Islamic State claims Paris shooting
|Police block entrance to the Champs Elysees after the shooting.- AFP|
(Vatican Radio) The so-called Islamic State group has claimed responsibility for a shooting in Paris that has killed one policeman, and injured two other officers as well as a bystander on the central boulevard of the Champs-Elysées. France President Francois Hollande linked the attack to terrorism and confirmed that the shooter was also killed.
The center of Paris appeared a war zone with special security forces pushing people away from several areas, and rushing to the streets to step up a security.
Thursday's shooting came just before the French presidential elections. The shooter, who killed, was known to France’s security sources, French media reported, quoting police.
French President Hollande quickly appeared on national television to share more details with a worried nation. "This evening at nine a clock police people in a car were attacked at the Champs-Elysée," said Hollande who was due to meet top security, defence and intelligence officials on Friday.
"One policeman was killed, two others were injured. A woman who walked there was also injured," he explained.
"The attacker has been neutralized. We are convinced that the path the investigation is on will reveal that this event is of a terrorist nature," Hollande stressed, adding that his thoughts go out to the victims and their loved ones.
The choice of one of the world’s most famous avenues is seen as symbolic. Islamic State state said one of its “fighters” carried out the attack, naming him as “The Belgian”.

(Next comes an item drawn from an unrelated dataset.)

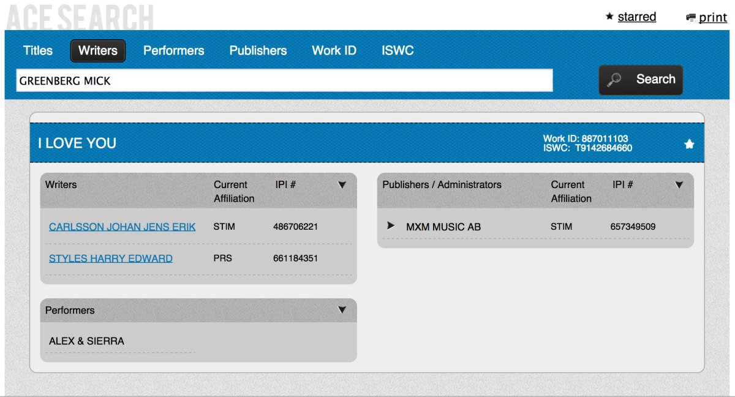Click the star icon beside starred link
This screenshot has height=397, width=735.
(x=609, y=17)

Other reports, unconfirmed but quoting sources close to the inquiry, have suggested the suspect may be a French national.
The Paris prosecutor François Molins says the gunman has been identified, but his name will not be revealed until investigators determine whether he had accomplices.
It came as a shock for people in Paris as the city is still recovering of several attack including those in November 2015, which was the bloodiest attack in the Western world in years. In a coordinated string of attacks — bombings and mass shootings — some 130 people were massacred and scores more were injured.